LES    PALIS

 

 

Palis à l'intérieur d'une maison à Launay

 

Les éléments [1]constitutifs du paysage sont tributaires des caractères physiques, mais aussi de l'activité humaine très anciennement installée dans cette région, puisque les marais étaient une source de richesse et connaissaient une forte occupation depuis le haut Moyen-âge.

Aujourd'hui, les terres agricoles se répartissent en prairies et en labours. Les prairies dominent dans les zones basses et souvent humides du bocage. Les labours sont recoupés dans des zones de champs ouverts sur les pentes des collines en alternance avec des zones bocagères. Les clôtures de palis subsistent soit dans les intervalles des haies, soit en clôtures sèches des prés.

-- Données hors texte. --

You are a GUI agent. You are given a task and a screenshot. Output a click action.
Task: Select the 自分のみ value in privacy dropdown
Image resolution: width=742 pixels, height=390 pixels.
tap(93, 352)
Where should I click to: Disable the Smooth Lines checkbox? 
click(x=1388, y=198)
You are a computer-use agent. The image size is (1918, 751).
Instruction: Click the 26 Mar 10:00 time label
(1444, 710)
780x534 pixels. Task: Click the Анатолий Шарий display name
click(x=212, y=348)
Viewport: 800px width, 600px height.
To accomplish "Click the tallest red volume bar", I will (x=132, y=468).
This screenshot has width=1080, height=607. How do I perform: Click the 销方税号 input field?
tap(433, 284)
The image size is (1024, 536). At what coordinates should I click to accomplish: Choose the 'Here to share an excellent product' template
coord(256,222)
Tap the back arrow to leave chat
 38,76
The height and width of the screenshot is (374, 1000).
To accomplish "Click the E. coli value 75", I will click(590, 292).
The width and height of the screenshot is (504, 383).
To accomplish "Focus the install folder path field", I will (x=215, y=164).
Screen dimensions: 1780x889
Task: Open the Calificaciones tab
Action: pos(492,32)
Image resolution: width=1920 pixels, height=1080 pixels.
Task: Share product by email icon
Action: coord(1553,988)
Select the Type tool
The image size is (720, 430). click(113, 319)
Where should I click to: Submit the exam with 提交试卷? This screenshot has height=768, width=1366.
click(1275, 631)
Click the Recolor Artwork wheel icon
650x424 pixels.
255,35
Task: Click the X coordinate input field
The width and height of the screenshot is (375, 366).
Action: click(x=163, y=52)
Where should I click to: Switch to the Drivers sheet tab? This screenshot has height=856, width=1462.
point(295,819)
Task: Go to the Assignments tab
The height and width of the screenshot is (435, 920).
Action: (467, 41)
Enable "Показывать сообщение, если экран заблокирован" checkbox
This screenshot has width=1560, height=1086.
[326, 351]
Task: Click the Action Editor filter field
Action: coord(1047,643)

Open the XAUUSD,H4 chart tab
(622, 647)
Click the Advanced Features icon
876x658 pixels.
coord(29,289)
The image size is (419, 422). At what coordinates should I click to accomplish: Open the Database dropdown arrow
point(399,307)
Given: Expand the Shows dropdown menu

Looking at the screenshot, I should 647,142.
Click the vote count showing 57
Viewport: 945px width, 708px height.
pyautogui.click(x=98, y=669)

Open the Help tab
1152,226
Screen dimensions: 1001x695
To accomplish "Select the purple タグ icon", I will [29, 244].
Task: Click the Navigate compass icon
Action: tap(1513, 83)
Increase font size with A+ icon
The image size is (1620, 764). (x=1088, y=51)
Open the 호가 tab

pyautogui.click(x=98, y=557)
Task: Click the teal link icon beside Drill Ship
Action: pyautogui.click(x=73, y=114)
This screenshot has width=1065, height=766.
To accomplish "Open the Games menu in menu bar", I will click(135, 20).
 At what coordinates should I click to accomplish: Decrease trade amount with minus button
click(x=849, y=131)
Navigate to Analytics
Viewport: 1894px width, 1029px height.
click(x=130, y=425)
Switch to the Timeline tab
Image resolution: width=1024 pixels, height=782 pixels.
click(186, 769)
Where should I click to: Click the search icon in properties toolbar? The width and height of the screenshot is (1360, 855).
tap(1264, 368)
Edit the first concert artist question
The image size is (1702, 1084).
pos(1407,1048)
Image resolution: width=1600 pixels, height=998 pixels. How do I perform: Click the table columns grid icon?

Les limites parcellaires sont très nombreuses et trouvent leur origine dans l'extrême division de la propriété, selon le mode ancien qui accordait à chaque héritier une part égale de chaque qualité de terre. C'est ainsi que, dans beaucoup d'endroits, les parcelles ont encore des largeurs de trois à dix mètres.

 Cette division excessive, jointe au peu de profondeur du sol et à la nécessité d'atteindre tous les champs, a sans doute découragé de construire des talus ou de planter des lignes d'arbres pour séparer les propriétés. Le palis si mince et si solide abondant dans ce pays de carrières a donc été providentiel pour les propriétaires.

Le mode archaïque de division de la propriété a disparu et les jeunes agriculteurs, propriétaires ou fermiers, font en sorte de regrouper leurs terres. Beaucoup d'Entr’eux louent la majorité de leurs parcelles ce qui facilite les regroupements par accords amiables. Les clôtures sont donc devenues inutiles et gênantes au milieu des parcelles culturales, ce qui explique l'actuelle rareté des grands ensembles ou « champs de palis ». Néanmoins, sur les communes retenues pour l'enquête, de beaux ensembles de palis restent intacts, ainsi que des clôtures isolées, et méritent l'attention à cause de leur double intérêt visuel et utilitaire.

Sur le plan visuel, les clôtures font l'originalité du paysage. Dans les « champs de palis », c'est la grande densité qui fait l'impact visuel. Mais la présence d'une clôture isolée au milieu d'un champ ou au détour d'un chemin ajoute un élément de pittoresque et d'originalité. Enfin, les palis qui entourent les jardins s'associent à l'architecture pour donner leur caractère aux longères que sont les hameaux.

Il faut noter encore que les palis s'inscrivent dans un paysage qui est différent dans les deux secteurs. Dans celui de Renac, les trois éléments qui constituent le paysage sont plus distincts. Le paysage est rythmé par l'alternance des collines couvertes de résineux, des pentes bocagères et des fonds humides.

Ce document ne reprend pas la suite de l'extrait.